The Chinese yuan increased in value 10% from October 07 to this October, so that brings down the 21% increase in exports down to 11% since its measured in dollars.
You are completely missing the point by measuring the arbitrary value of one currency against another currency. The real question to ask is how many new buildings the Chinese have erected in that time? How much have they increased their energy production capacity? How many grad students did they graduate? How many science parks did they fund? And once you look at those numbers, you should have cold sweat on your forehead.

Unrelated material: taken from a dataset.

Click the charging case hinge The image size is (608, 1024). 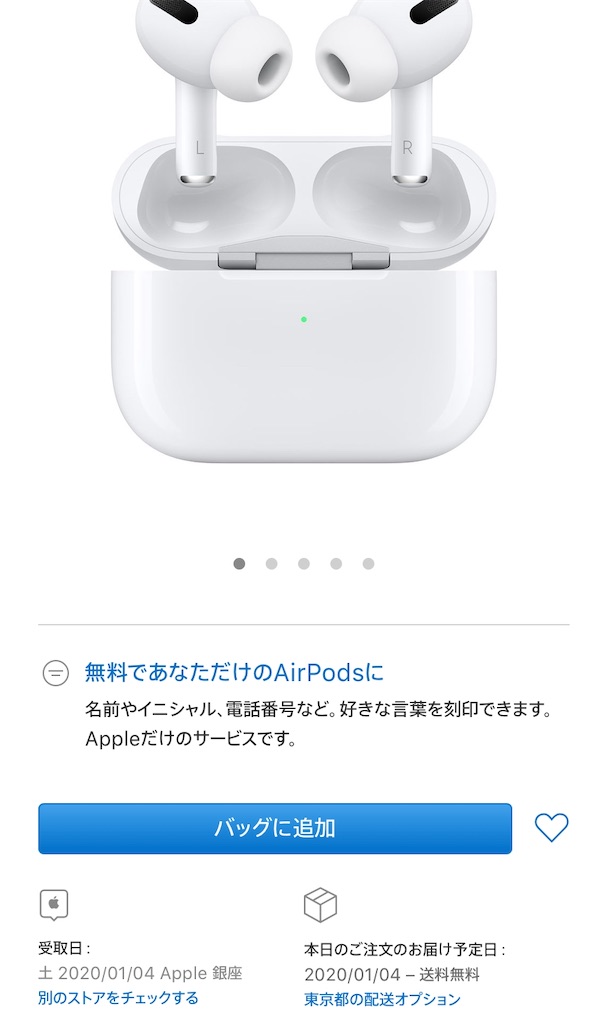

Pretty much the whole world is depending on China to keep the global economy advancing. Some analysts believe their economic policies are leading them up a dead end street while others believe there will only be a mild slowdown. My major concern is whether the Chinese society can weather whatever is coming without major social disruption. With the Wall Street implosion, a big problem in China would be devastating to near term global recovery prospects. It is the difference between a recession and a depression.
You will be disappointed to hear that the Chinese position is to advance China and not the global economy. To China the global economy only matters as far as they can sell to it. Otherwise they Chinese are trying to be self sufficient and are only working on making their own people better.
Which, if you think about China's position in the world as the most populous country that still suffers from the economic and social trauma of WW II and a century of foreign meddling, is quite understandable.
Chinese society does not suffer from social disruption. I don't know where you got that from. Would his first name be Rush?
China can not and will not pull this one out of the swamp. And why would you expect a nation with less than $3000 per capita average income to save your tail to begin with?
China has been looking out for the greater good of the global economy in many ways and has been helpful throughout the financial crisis by continuing to buy US treasuries and putting Chinese investment funds into some of our financial institutions. About the global economy, growth in China has supported the economies of Austrailian and Brazilian, for example, over the last several years by buying up their natural resources - China consumes a large percentage of the worlds steel, copper, zinc, nickel, coal, aluminum, lead, etc - and they've propped up the Japanese economy as well as China has now replaced the US as the biggest destination for Japanese exports.
"Pretty much the whole world is depending on China to keep the global economy advancing."
The same could have been said about the U.S. at the end of WWII. In other words, we have been eclipsed.
Thank you neocons.
The line about China looking out for number one is on point. The Chinese have always been insular (not to say the U.S. hasn't), so this will astonish nobody. But they have built their economy on an export basis, so they have no choice but to try to keep things lubricated or they will eventually go down with us.
The same is true of Japan. The Japanese are notorious savers, so if we get an economic cold, Japan will get pneumonia and that will kill off any trade with China as consumers cut back. Farmers, who are overrepresented in the Diet, are already crying long and loud about Chinese imports, too, and in a crunch, MITI cannot but help to react to that to China's detriment.